*** Opening of EXCERPTED DATA ***

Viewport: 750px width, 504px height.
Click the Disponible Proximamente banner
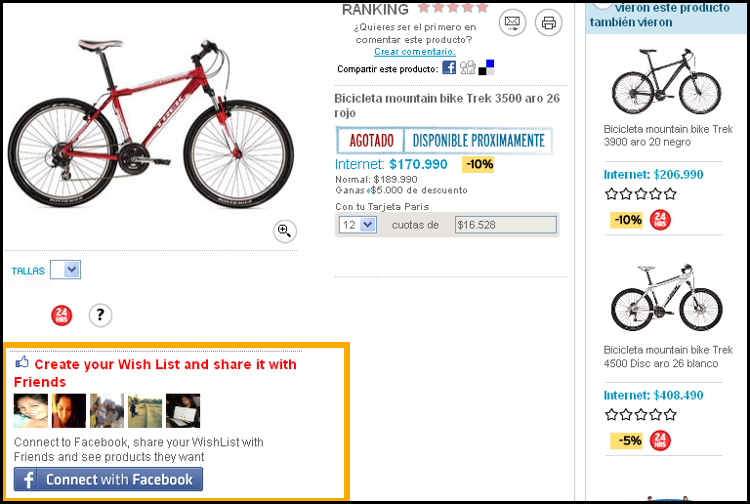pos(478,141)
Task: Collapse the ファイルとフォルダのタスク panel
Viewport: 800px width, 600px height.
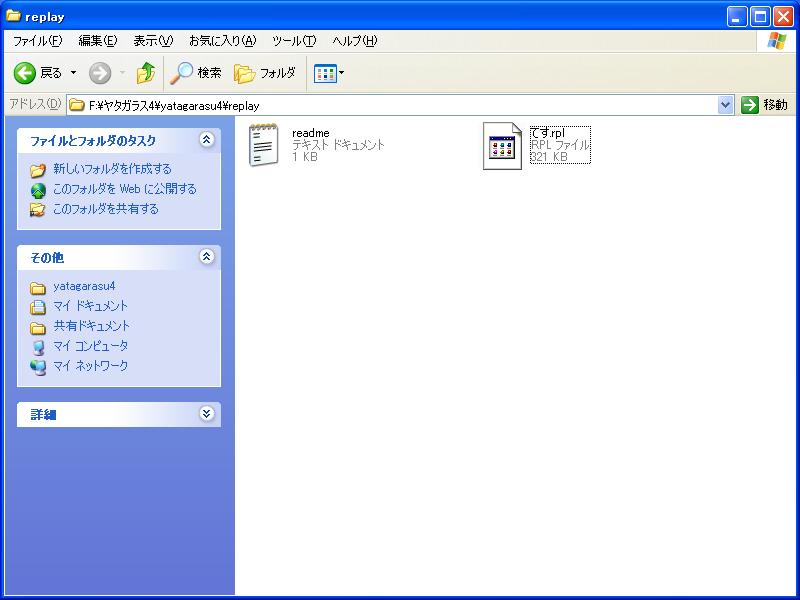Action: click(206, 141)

*** Close of EXCERPTED DATA ***
*** Opening of EXCERPTED DATA ***

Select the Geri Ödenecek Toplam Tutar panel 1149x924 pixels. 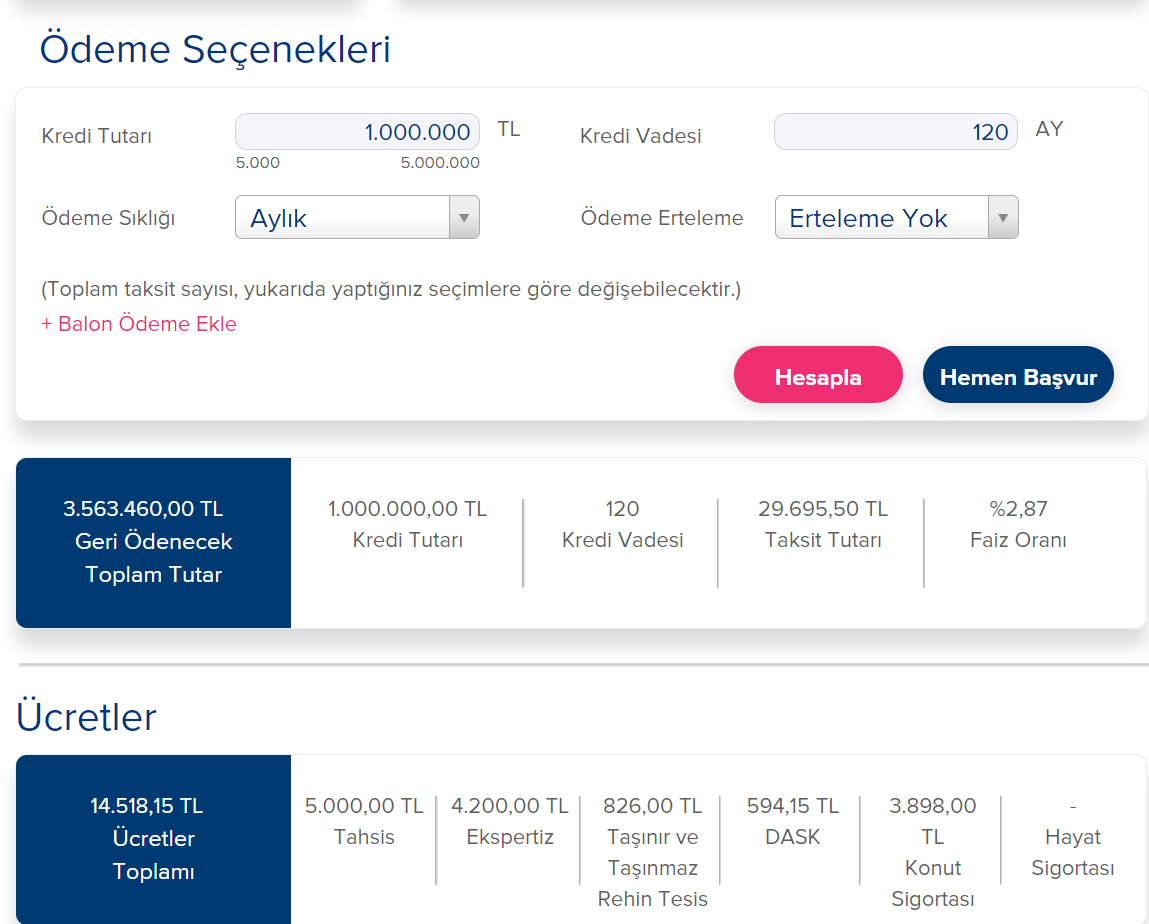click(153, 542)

*** Close of EXCERPTED DATA ***
*** Opening of EXCERPTED DATA ***

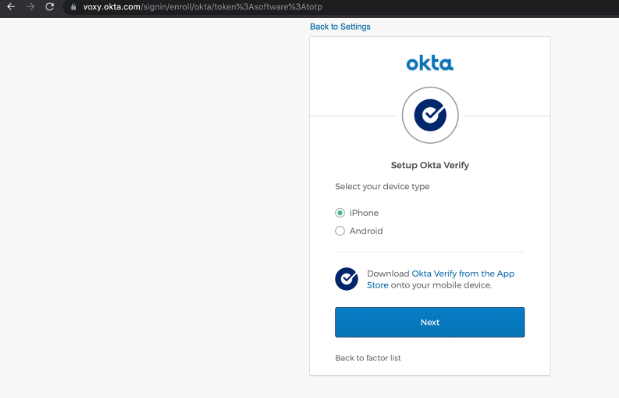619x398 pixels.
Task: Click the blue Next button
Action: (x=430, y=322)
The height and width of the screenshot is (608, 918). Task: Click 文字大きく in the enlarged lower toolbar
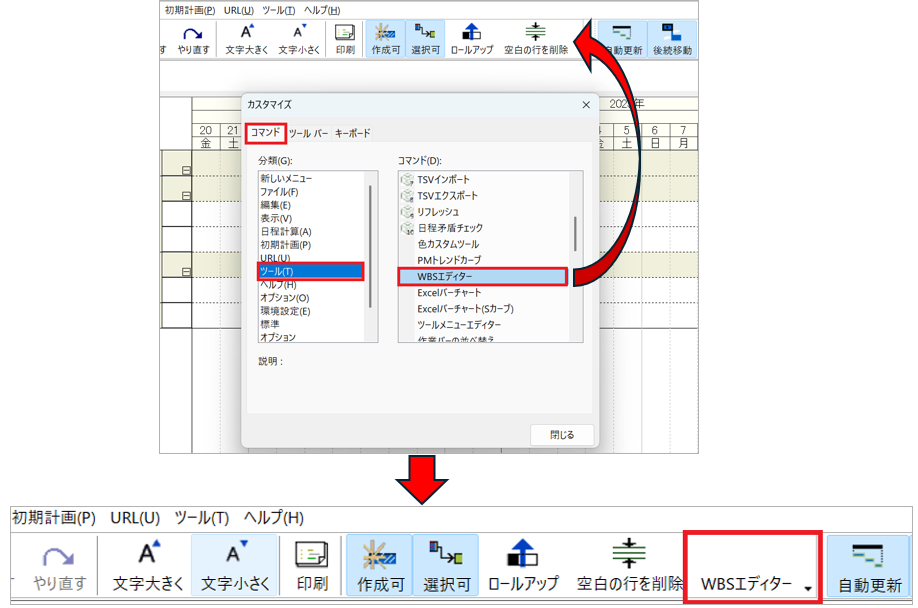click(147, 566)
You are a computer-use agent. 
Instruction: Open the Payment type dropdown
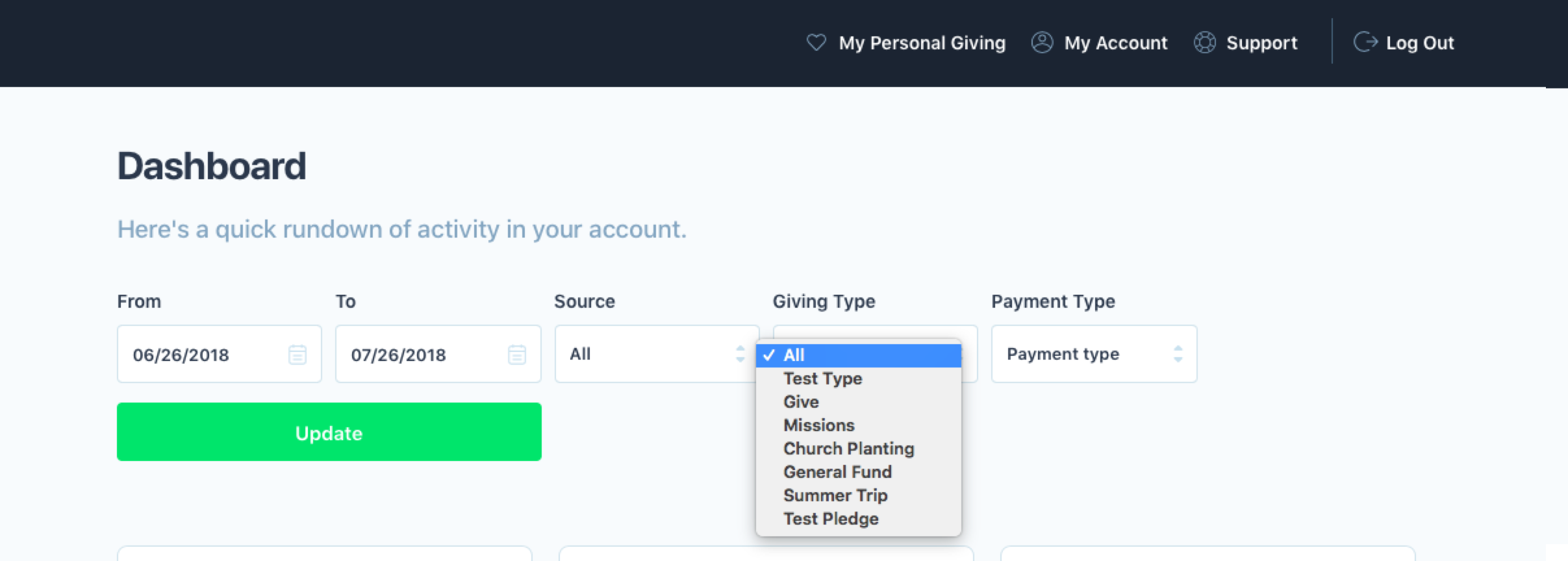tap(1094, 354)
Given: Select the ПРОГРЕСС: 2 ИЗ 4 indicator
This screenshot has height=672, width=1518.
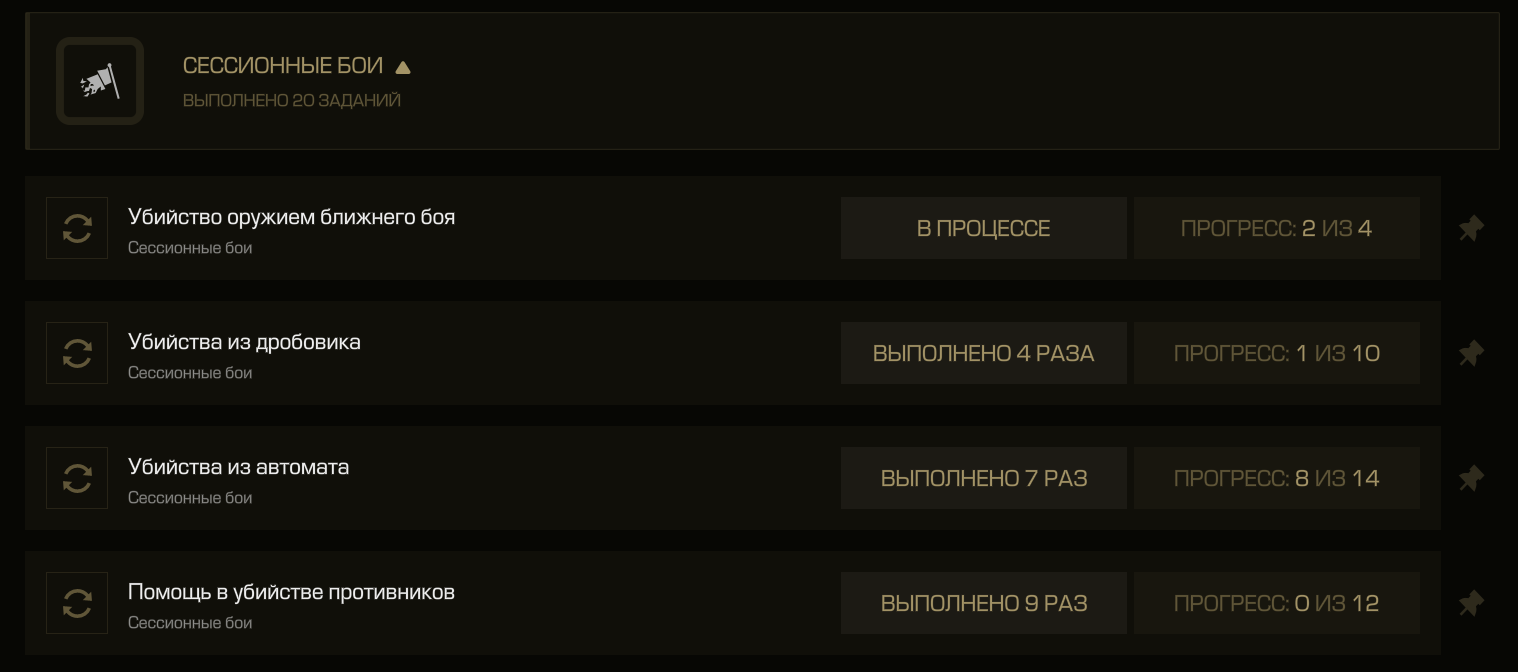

*** Close of EXCERPTED DATA ***

** WHAT NEEDS TO BE DONE **
In the entries above, one line contains "Given: Select the ПРОГРЕСС: 2 ИЗ 4 indicator" and another contains "This screenshot has height=672, width=1518.". Reproduce exactly those two lines and the lines between them, nothing else.

** RESPONSE TO THIS TASK **
Given: Select the ПРОГРЕСС: 2 ИЗ 4 indicator
This screenshot has height=672, width=1518.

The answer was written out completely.